We may be cheering now, but as this progresses there may not be any interest left to get paid on.
If they published “less than 3.02%” for a 5-year fixed, it’s done to circumvent an agreement they have with a certain lender. I saw a couple of other brokerages using the same tactic.
I think that today was an over-reaction and we will see yields increase once the dust settles this week. The reason I believe this would happen is because with stock prices plummeting, this week is a good opportunity to buy stocks (albeit cautiously) and the markets will slowly rebound. While I don’t think we will gain back what we lost over the past week, at least not in the near term, investors will actively look for bargains and there will be an out-flow from sovereign bonds.
I’m more concerned about what’s happening in Europe than the U.S. being downgraded by S&P. The way European officials are kicking the can down the road is an epic failure of monetary policy and eventually this would cause a myriad of problems.
Hi Lior, Many thanks for the post. It’s so tough to say how the euro-saga will play out. That aside, you may well be right about yields posting a big reversal once most of the fear is flushed from the market. It’s certainly a timely topic and we’ll cover it more tonight.
Cheers…
Rob
If Canequity is quoting the lender I think they are then they should be cut off immediately. It would be a clear violation of that lender’s “no advertising” rule in my mind and totally unfair to other brokers who have to play by the rules.
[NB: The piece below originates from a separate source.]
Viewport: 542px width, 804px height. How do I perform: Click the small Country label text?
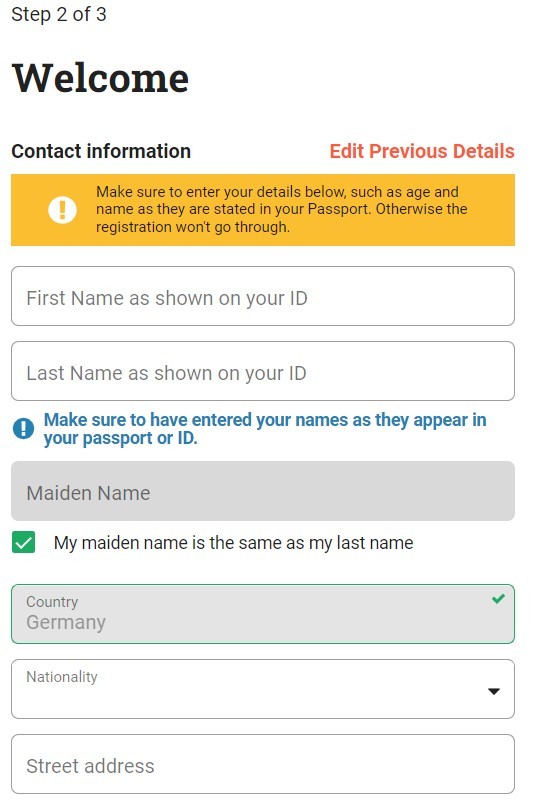point(52,601)
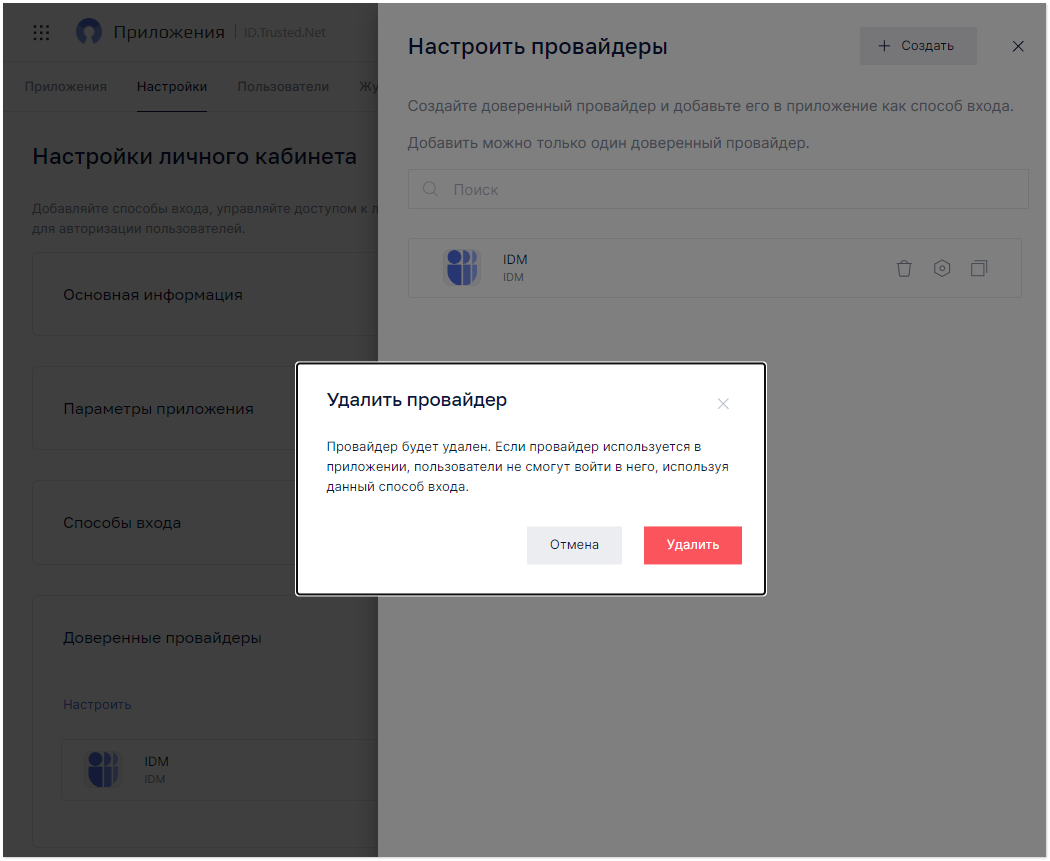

I’m worried that banks will not pass on any of the lower bond yield costs, just like happened in early 2009. When yields were at all-time lows then, mortgage rates were even higher than they are now … banks blamed the “uncertainty” … I hope they’re not pulling the same stunt again.
Hi Dan,
Back in those liquidity crunch days of early 2009 there were fat risk spreads built into mortgage rates. Spreads are nowhere near as drastic today.
I think now we simply have banks milking interest margins for every last drop of profit they can.
Fortunately, today’s market is too competitive for that to last. Again, barring a drastic spike in yields, bank-advertised fixed rates are due for a cut this week.
“stunt”? They can do whatever they want, go shop somewhere else if you don’t like their rates.
Bond yields just dropped huge again this afternoon, currently at an all-time low of 1.45. The early morning gains are gone. This is starting to get ridiculous, the major banks need to drop their rates to stay competitive. A 30 bps drop isn’t going to be good enough, more like 50 to 60.